The primary adaptation required to support VOI in lifelong settings is to provide a mechanism for Bayesian updating (recalibration) of object sensing probabilities in light of previous sensing experience. Existing comparison benchmarks do not evaluate this setting, but we will discuss this important future work direction in the revision.
Thank you for the detailed response, which has addressed most of my questions and concerns. It would be helpful to include an example to support the claim that “this incremental recalibration of VOI helps mitigate the impact of initial commonsense errors.” If such an example is already included in the paper, I would appreciate it if you could kindly direct me to it. Based on the above considerations, I will maintain my current rating.

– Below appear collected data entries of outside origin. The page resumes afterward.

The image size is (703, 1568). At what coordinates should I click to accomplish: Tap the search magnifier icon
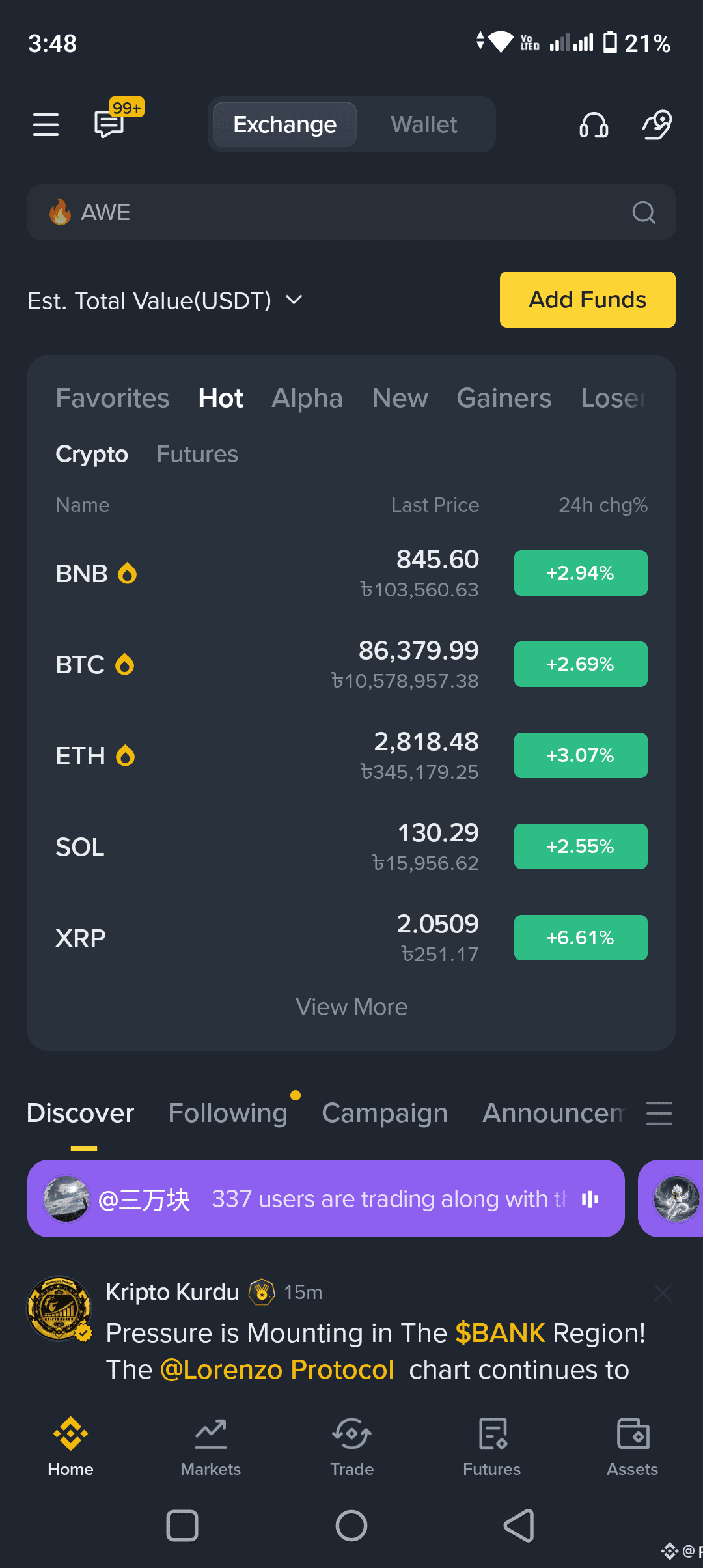(x=643, y=212)
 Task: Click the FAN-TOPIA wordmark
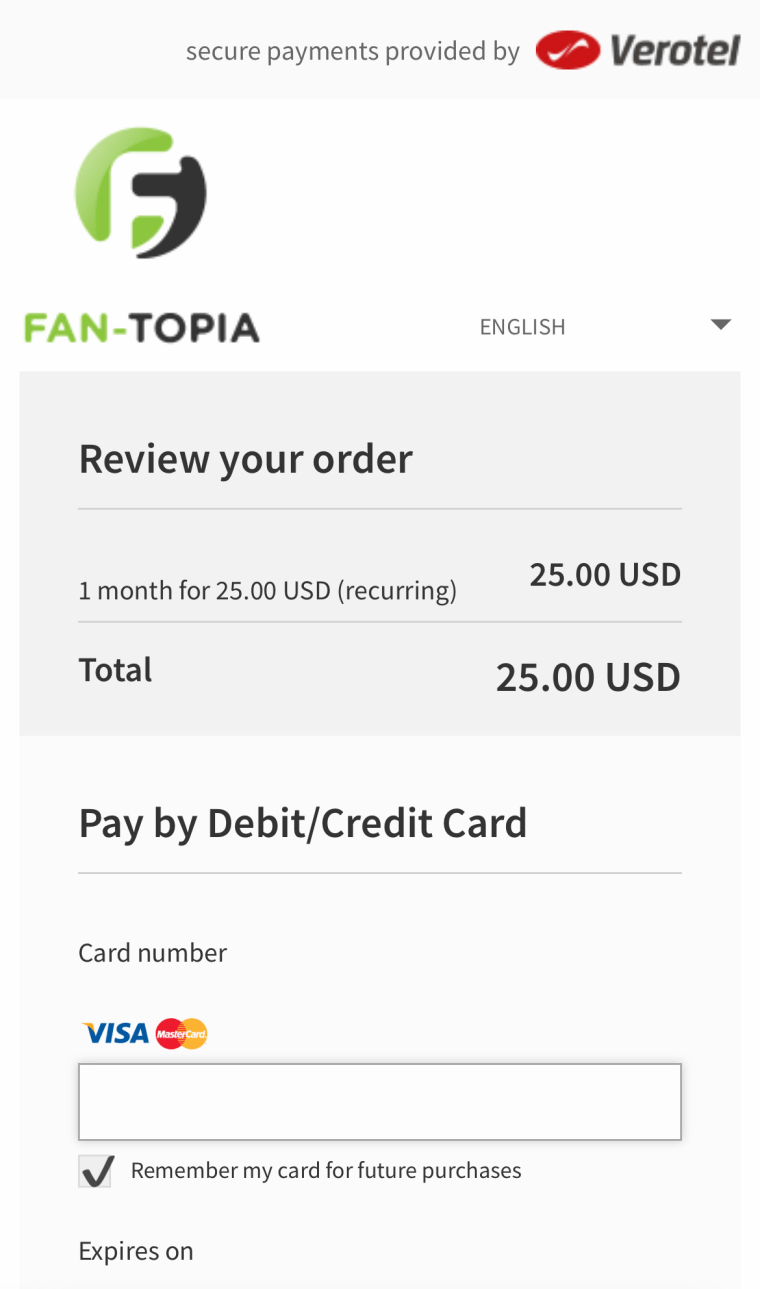141,328
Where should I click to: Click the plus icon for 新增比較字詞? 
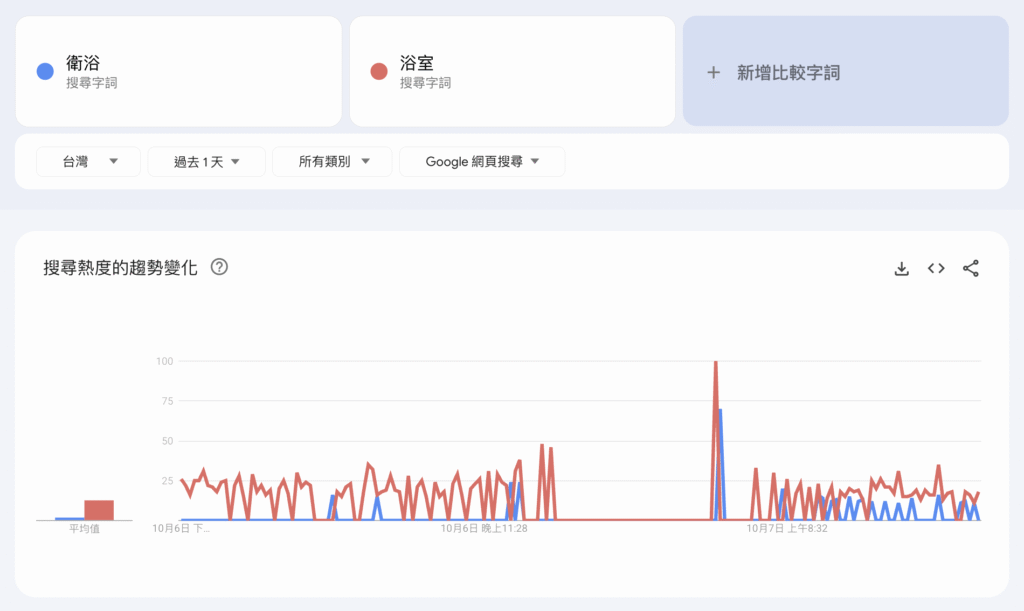(713, 72)
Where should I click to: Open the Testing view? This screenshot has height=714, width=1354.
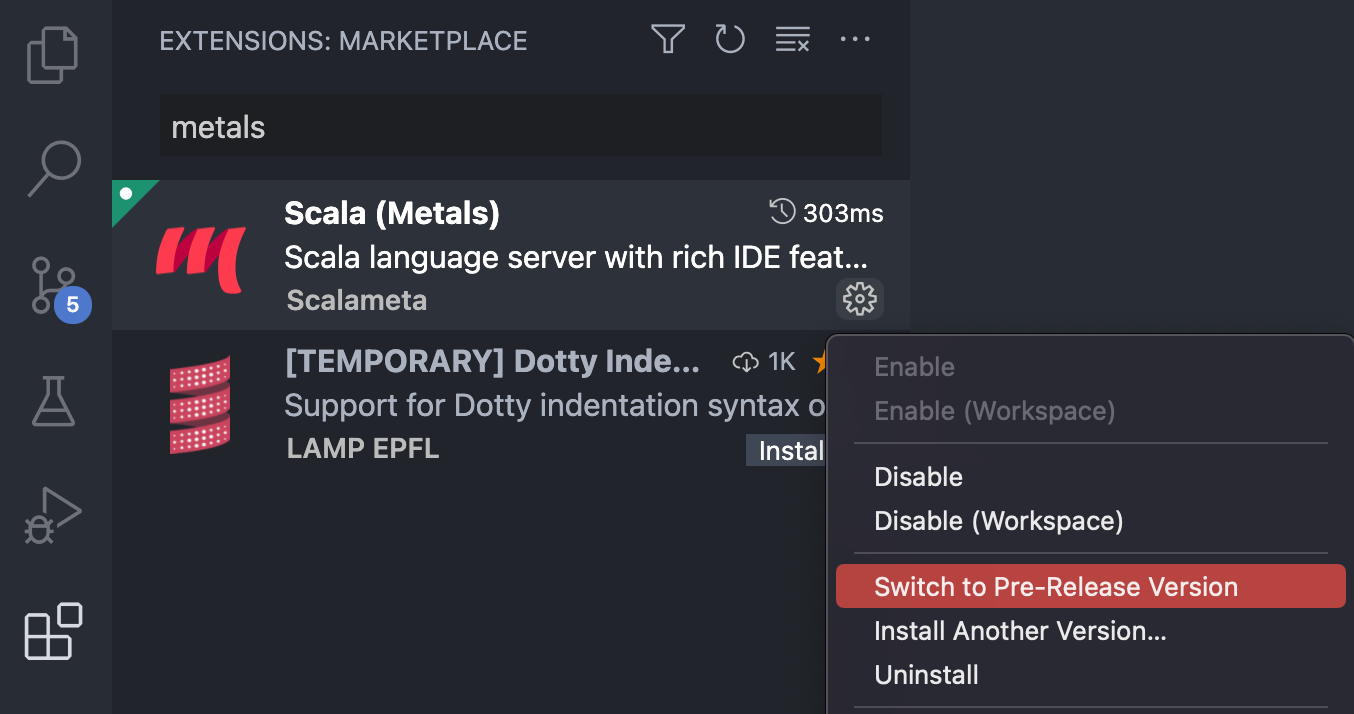[52, 400]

We thank the reviewer for their thoughtful feedback and suggestions. The paper currently do not include a standalone example specifically illustrating VOI recalibration in response to an initial false belief from the LLM. This is because we did not consider this one of the core contributions of this work. That said, Figure 2 (page 4) does show how VOI is dynamically recalculated (see the blue VOI calculation block) based on the agent’s current knowledge base, observations, and LLM-inferred beliefs (Steps 5 and 6). We agree with the reviewer that including a concrete example of this behavior would help clarify the mechanism, and we will add such an illustration in the final version of the paper.
Dear reviewer:
We sincerely appreciate your insightful review. With the reviewer-author discussion period ending soon, please let us know if we can further clarify our responses to any of your concerns.
best,
The Authors
Initial reviews for this work were generally positive-mixed (1 accept, 2 borderline accept, 1 borderline reject). Key concerns were: (i) unclear technical contributions given reliance on established ideas like VOI and lifted regression with LLM priors, (ii) evaluation limited to ALFWorld with no test of generalization to other embodied environments, (iii) lack of prompt-sensitivity and failure mode analysis for LLM outputs, (iv) limited discussion of scalability and memory handling for long-term knowledge persistence in complex environments, and (v) unclear positioning relative to prior work, making it hard to attribute gains to the core contribution vs. stronger LLM/VLM priors.
The authors' response was thorough and provided experiments and clarifications to address many of these concerns. However, the reviewers remained split, with 2 "Accepts" and 2 "Borderline Rejects." The remaining concerns were more about the limited evaluation (Reviewers H9Rd and z6oJ) and terminology around "open world" (Reviewers H9Rd). After reviewing the paper, reviews, and the authors' response, the AC feels that the paper makes a good contribution whose strengths outweigh the weaknesses and recommends acceptance. The authors are strongly recommended to incorporate the discussion from the rebuttal into the final version for completeness.